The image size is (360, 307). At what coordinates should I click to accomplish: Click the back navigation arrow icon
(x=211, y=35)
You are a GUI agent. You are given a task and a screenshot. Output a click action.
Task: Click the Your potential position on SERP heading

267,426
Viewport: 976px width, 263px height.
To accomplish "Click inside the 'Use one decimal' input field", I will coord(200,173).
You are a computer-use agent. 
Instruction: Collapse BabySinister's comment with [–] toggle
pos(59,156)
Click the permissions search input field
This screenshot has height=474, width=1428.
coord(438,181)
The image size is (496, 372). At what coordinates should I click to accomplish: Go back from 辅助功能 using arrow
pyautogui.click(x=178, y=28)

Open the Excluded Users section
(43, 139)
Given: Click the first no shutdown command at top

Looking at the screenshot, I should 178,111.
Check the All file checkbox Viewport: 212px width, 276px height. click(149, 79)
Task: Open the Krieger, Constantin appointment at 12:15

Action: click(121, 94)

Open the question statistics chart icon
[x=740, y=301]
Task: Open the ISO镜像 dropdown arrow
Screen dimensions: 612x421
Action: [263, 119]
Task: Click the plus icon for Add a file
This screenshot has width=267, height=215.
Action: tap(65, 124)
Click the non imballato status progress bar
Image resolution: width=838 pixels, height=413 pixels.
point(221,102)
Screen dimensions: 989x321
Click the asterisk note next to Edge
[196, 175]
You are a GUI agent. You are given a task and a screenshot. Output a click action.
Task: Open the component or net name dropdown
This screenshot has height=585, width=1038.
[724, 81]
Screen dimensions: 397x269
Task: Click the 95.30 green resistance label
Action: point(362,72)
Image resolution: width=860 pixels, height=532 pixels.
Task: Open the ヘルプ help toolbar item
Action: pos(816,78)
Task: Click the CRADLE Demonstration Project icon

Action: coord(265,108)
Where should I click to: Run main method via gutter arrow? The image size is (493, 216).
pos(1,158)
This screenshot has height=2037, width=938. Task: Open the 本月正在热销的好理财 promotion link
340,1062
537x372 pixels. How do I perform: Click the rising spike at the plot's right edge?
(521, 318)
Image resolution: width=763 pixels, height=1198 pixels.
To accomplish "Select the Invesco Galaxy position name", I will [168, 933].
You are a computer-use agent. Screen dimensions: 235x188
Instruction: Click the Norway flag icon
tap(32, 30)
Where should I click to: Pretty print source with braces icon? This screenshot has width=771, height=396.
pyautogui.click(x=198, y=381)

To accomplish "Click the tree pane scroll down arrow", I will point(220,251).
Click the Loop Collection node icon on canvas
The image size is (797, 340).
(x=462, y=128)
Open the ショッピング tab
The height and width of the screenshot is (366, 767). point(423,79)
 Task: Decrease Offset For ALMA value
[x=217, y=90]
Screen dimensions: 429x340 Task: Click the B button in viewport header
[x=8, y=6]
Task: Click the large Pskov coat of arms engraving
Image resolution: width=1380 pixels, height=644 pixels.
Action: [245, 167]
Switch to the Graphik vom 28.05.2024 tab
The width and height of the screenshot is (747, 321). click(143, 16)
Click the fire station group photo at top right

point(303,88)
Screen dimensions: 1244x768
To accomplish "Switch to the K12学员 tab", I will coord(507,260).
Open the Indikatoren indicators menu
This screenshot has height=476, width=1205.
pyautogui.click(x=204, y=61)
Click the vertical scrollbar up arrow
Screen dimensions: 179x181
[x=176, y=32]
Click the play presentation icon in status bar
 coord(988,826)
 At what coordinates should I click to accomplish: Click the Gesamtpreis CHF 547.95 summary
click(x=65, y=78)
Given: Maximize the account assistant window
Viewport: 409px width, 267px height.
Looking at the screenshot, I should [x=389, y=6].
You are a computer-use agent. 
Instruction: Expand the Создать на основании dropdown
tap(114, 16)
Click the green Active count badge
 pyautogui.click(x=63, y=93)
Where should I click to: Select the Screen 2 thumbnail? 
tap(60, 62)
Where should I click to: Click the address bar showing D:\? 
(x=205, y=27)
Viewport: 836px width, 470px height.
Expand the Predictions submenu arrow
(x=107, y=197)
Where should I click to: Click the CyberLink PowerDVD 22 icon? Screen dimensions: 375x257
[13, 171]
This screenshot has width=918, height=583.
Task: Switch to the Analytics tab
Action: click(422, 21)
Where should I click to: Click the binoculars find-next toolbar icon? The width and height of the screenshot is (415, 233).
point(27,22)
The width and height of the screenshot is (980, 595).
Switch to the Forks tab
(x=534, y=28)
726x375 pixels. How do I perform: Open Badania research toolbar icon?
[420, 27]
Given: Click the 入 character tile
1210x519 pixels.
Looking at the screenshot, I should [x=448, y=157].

###

### Task objective:
Print the data in full, with each line exactly as given.

### Written answer:
The image size is (360, 307). At what coordinates should I click to accomplish: Click the back navigation arrow icon
(x=211, y=35)
You are a GUI agent. You are given a task and a screenshot. Output a click action.
Task: Click the Your potential position on SERP heading

267,426
Viewport: 976px width, 263px height.
To accomplish "Click inside the 'Use one decimal' input field", I will coord(200,173).
You are a computer-use agent. 
Instruction: Collapse BabySinister's comment with [–] toggle
pos(59,156)
Click the permissions search input field
This screenshot has height=474, width=1428.
coord(438,181)
The image size is (496, 372). At what coordinates should I click to accomplish: Go back from 辅助功能 using arrow
pyautogui.click(x=178, y=28)

Open the Excluded Users section
(43, 139)
Given: Click the first no shutdown command at top

Looking at the screenshot, I should 178,111.
Check the All file checkbox Viewport: 212px width, 276px height. click(149, 79)
Task: Open the Krieger, Constantin appointment at 12:15

Action: click(121, 94)

Open the question statistics chart icon
[x=740, y=301]
Task: Open the ISO镜像 dropdown arrow
Screen dimensions: 612x421
Action: [263, 119]
Task: Click the plus icon for Add a file
This screenshot has width=267, height=215.
Action: tap(65, 124)
Click the non imballato status progress bar
Image resolution: width=838 pixels, height=413 pixels.
point(221,102)
Screen dimensions: 989x321
Click the asterisk note next to Edge
[196, 175]
You are a GUI agent. You are given a task and a screenshot. Output a click action.
Task: Open the component or net name dropdown
This screenshot has height=585, width=1038.
[724, 81]
Screen dimensions: 397x269
Task: Click the 95.30 green resistance label
Action: point(362,72)
Image resolution: width=860 pixels, height=532 pixels.
Task: Open the ヘルプ help toolbar item
Action: pos(816,78)
Task: Click the CRADLE Demonstration Project icon

Action: coord(265,108)
Where should I click to: Run main method via gutter arrow? The image size is (493, 216).
pos(1,158)
This screenshot has height=2037, width=938. Task: Open the 本月正在热销的好理财 promotion link
340,1062
537x372 pixels. How do I perform: Click the rising spike at the plot's right edge?
(521, 318)
Image resolution: width=763 pixels, height=1198 pixels.
To accomplish "Select the Invesco Galaxy position name", I will [168, 933].
You are a computer-use agent. Screen dimensions: 235x188
Instruction: Click the Norway flag icon
tap(32, 30)
Where should I click to: Pretty print source with braces icon? This screenshot has width=771, height=396.
pyautogui.click(x=198, y=381)

To accomplish "Click the tree pane scroll down arrow", I will point(220,251).
Click the Loop Collection node icon on canvas
The image size is (797, 340).
(x=462, y=128)
Open the ショッピング tab
The height and width of the screenshot is (366, 767). point(423,79)
 Task: Decrease Offset For ALMA value
[x=217, y=90]
Screen dimensions: 429x340 Task: Click the B button in viewport header
[x=8, y=6]
Task: Click the large Pskov coat of arms engraving
Image resolution: width=1380 pixels, height=644 pixels.
Action: [245, 167]
Switch to the Graphik vom 28.05.2024 tab
The width and height of the screenshot is (747, 321). click(143, 16)
Click the fire station group photo at top right

point(303,88)
Screen dimensions: 1244x768
To accomplish "Switch to the K12学员 tab", I will coord(507,260).
Open the Indikatoren indicators menu
This screenshot has height=476, width=1205.
pyautogui.click(x=204, y=61)
Click the vertical scrollbar up arrow
Screen dimensions: 179x181
[x=176, y=32]
Click the play presentation icon in status bar
 coord(988,826)
 At what coordinates should I click to accomplish: Click the Gesamtpreis CHF 547.95 summary
click(x=65, y=78)
Given: Maximize the account assistant window
Viewport: 409px width, 267px height.
Looking at the screenshot, I should [x=389, y=6].
You are a computer-use agent. 
Instruction: Expand the Создать на основании dropdown
tap(114, 16)
Click the green Active count badge
 pyautogui.click(x=63, y=93)
Where should I click to: Select the Screen 2 thumbnail? 
tap(60, 62)
Where should I click to: Click the address bar showing D:\? 
(x=205, y=27)
Viewport: 836px width, 470px height.
Expand the Predictions submenu arrow
(x=107, y=197)
Where should I click to: Click the CyberLink PowerDVD 22 icon? Screen dimensions: 375x257
[13, 171]
This screenshot has width=918, height=583.
Task: Switch to the Analytics tab
Action: click(422, 21)
Where should I click to: Click the binoculars find-next toolbar icon? The width and height of the screenshot is (415, 233).
point(27,22)
The width and height of the screenshot is (980, 595).
Switch to the Forks tab
(x=534, y=28)
726x375 pixels. How do I perform: Open Badania research toolbar icon?
[420, 27]
Given: Click the 入 character tile
1210x519 pixels.
Looking at the screenshot, I should [x=448, y=157].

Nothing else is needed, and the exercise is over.